Sydney Gardens occupy a 4 hectare elongated hexagon-shaped site in a residential area to the north-east of Bath. The gardens were opened as a public pleasure ground on the 11th May 1795. They have since been subject to a series of alterations.

Brief history of site

Sydney Gardens were designed by Charles Harcourt Masters, a Bath architect, and opened in 1795. During the first quarter of the 19th century various new attractions were introduced in Sydney Gardens. In about 1839 work started on the section of the Great Western Railway that runs through the Gardens, effectively cutting the Gardens in half. Various garden features and buildings were destroyed. In 1908 Bath City Council purchased Sydney Gardens, which opened to the public in 1913.

Location information:

Address: Sydney Road, Bath, BA2 6NT

Locality: Bath

Local Authorities:

Bath and North East Somerset; Bathwick

Historical County: Gloucestershire

OS Landranger Map Sheet Number: 172 Grid Ref: ST757653
Latitude: 51.38622 Longitude: -2.350589

Directions:

The park lies between the A4 and the A36 in Bath. From the A4 London Road take the A36 onto Bathwick Street. Continue on the A36 along Beckford Road to Sydney Road.

Key information:

Form of site: public park

Current use of site: urban park

Context or principal building: parks, gardens and urban spaces

Site first created: 1792 to 1795

Main period of development: Late 18th century

Survival: Extant

Site Size (Hectares): 4

Description

The most impressive approach to the Gardens is from Great Pultney Street, which has the Holburne of Menstrie Museum at its head. The site is a neat hexagonal design surrounded by a stone wall. The Holburne Museum is at the south-west corner and is divided from the main part of the Gardens by a low wall.
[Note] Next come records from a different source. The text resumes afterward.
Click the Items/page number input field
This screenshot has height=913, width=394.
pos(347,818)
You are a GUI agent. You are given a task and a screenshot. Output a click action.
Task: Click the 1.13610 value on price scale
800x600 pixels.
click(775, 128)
There are two principal entrances to the Gardens, which slope upwards to Sydney House. Like the Holburne Museum, Sydney House is separated from the main body of the Gardens. A wide path leads diagonally (south-west / north-east) across the centre of the site up to the rotunda. The gardens are cut north-south by the railway and the Kennet and Avon Canal. Whilst they obviously dramatically alter the original design of the Gardens, the canal and railway are screened by their cuttings and form interesting features. There are a large number of mature trees and shrubs.
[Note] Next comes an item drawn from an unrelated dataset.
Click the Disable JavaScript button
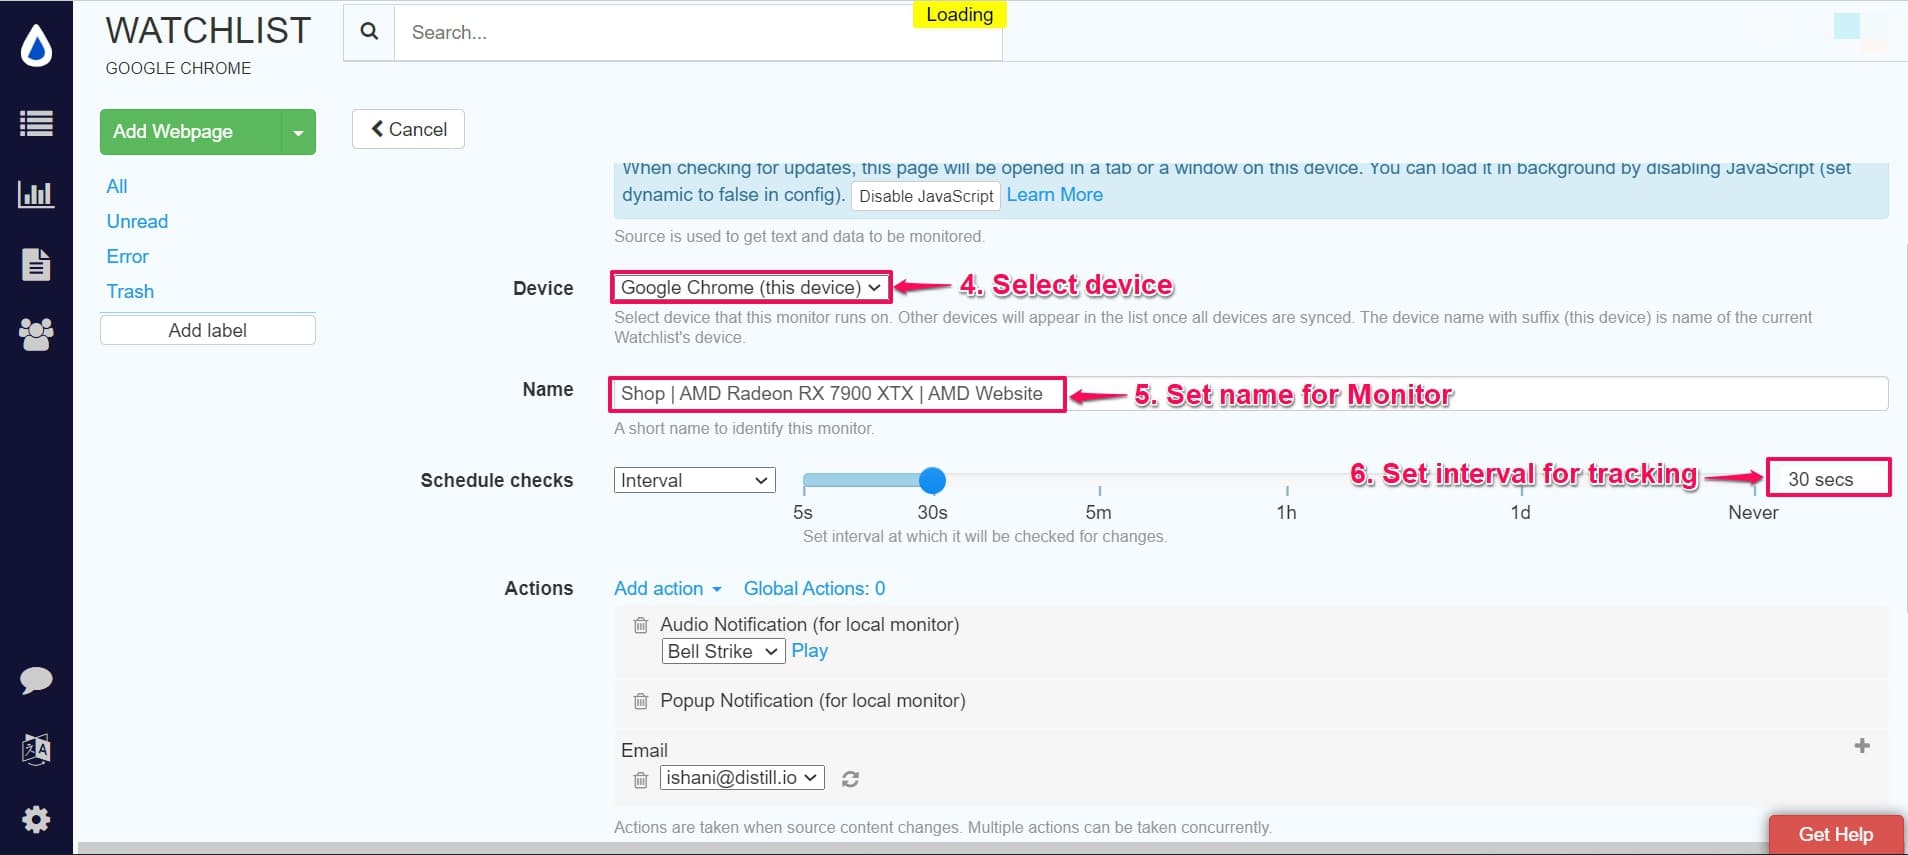Viewport: 1908px width, 855px height. pos(925,196)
The following is from the English Heritage Register of Parks and Gardens of Special Historic Interest.   

Late-18th century commercial pleasure grounds designed by Thomas Baldwin and Charles Harcourt Masters, opened by Bath City Council as a public park in 1913.

DESCRIPTION

LOCATION, AREA, BOUNDARIES, LANDFORM, SETTING

Sydney Gardens occupy a 4 hectare elongated hexagon-shaped site situated in Bathwick, a residential area to the north-east side of Bath. The site is ringed by public roads: Beckford Road to the north, Sydney Place to the south and west, and Sydney Road to the east, from which the Gardens are screened by an encircling stone wall, erected about 1880.

REFERENCES

P Egan, Walks through Bath (1819), pp 200-09

J Kerr, Sydney Gardens Vauxhall, Bath (1825)
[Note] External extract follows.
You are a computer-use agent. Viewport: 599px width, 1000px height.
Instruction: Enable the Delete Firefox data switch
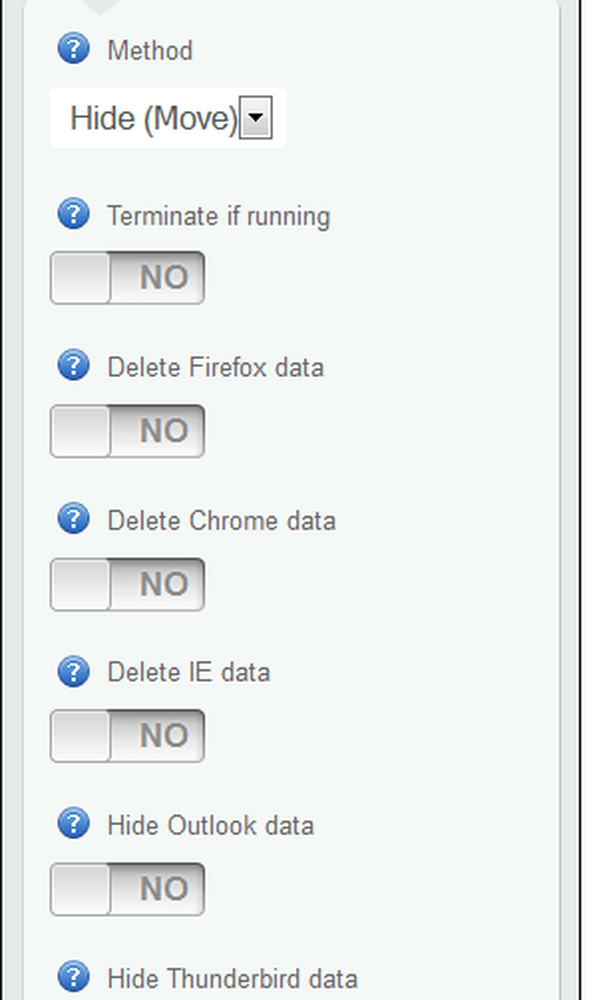128,430
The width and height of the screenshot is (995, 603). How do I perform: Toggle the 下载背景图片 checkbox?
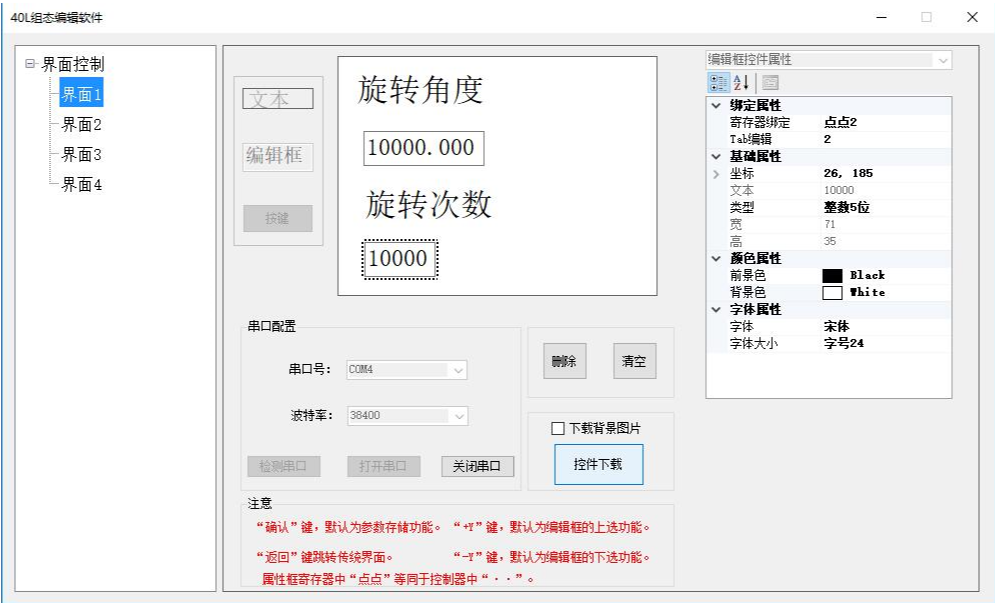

Gardeners' Chronicle, ii (1886), pp 43-4

S Sydenham, Bath Pleasure Gardens of the 18th century, issuing metal admission tickets (1907, facsimile edn), pp 1-6

W Ison, The Georgian Buildings of Bath (1948), pp 95-7

Country Life, 106 (29 July 1949), pp 328-30

Trans Assoc Studies in the Conservation of Historic Buildings 5, (1980), pp 30-3

Inspector's Report: Sydney Gardens, (English Heritage 1984)

C Pound, Genius of Bath - The City and its Landscape (1986), pp 56-9

P Atkinson, Sydney Gardens and the development of the eighteenth century pleasure gardens in Bath, (unpub thesis submitted to the Architecture Association 1989)

Avon Gardens Trust Newsletter, (Autumn 1991), pp 23-9; (Spring 1992), pp 8-14; (Autumn 1992), pp 11-12

Sydney Gardens, Bath: A Survey of the Landscape, (Colvin and Moggridge; Debois Landscape Survey Group 1992, revised 1993) [Report for Bath City Council]

S Harding and D Lambert, Parks and Gardens of Avon (1994), p 100

R Gilding, Historic Public Parks, Bath (1997), pp 9-20

B Snaddon, The Last Promenade, Sydney Gardens, Bath (2000)

Owner: Bath & North East Somerset Council

The Guildhall, High St, Bath

Site designation(s)

English Heritage Register of Parks and Gardens of Special Historic Interest in England Grade II Reference GD2273

Principal building:

Museum Created 1796 by Charles Harcourt Masters

The principal building is the Holburne of Menstrie Museum, which was built by Harcourt Masters in 1796 as the Sydney Hotel to serve the Gardens. It had tea and card rooms, a ballroom, a coffee room and, in the basement, a public house. It later became a residential hotel and an attic storey was added in 1840. From 1843-53 it functioned as the Water Cure Establishment. From 1853-83 it was in the hands of the Bath Proprietary College. In 1913, after the building had been standing derelict for some years, it was acquired by the Holburne Museum Trustees to house their fine art collection. Sir Reginald Blomfield renovated and adapted the building for use as a museum.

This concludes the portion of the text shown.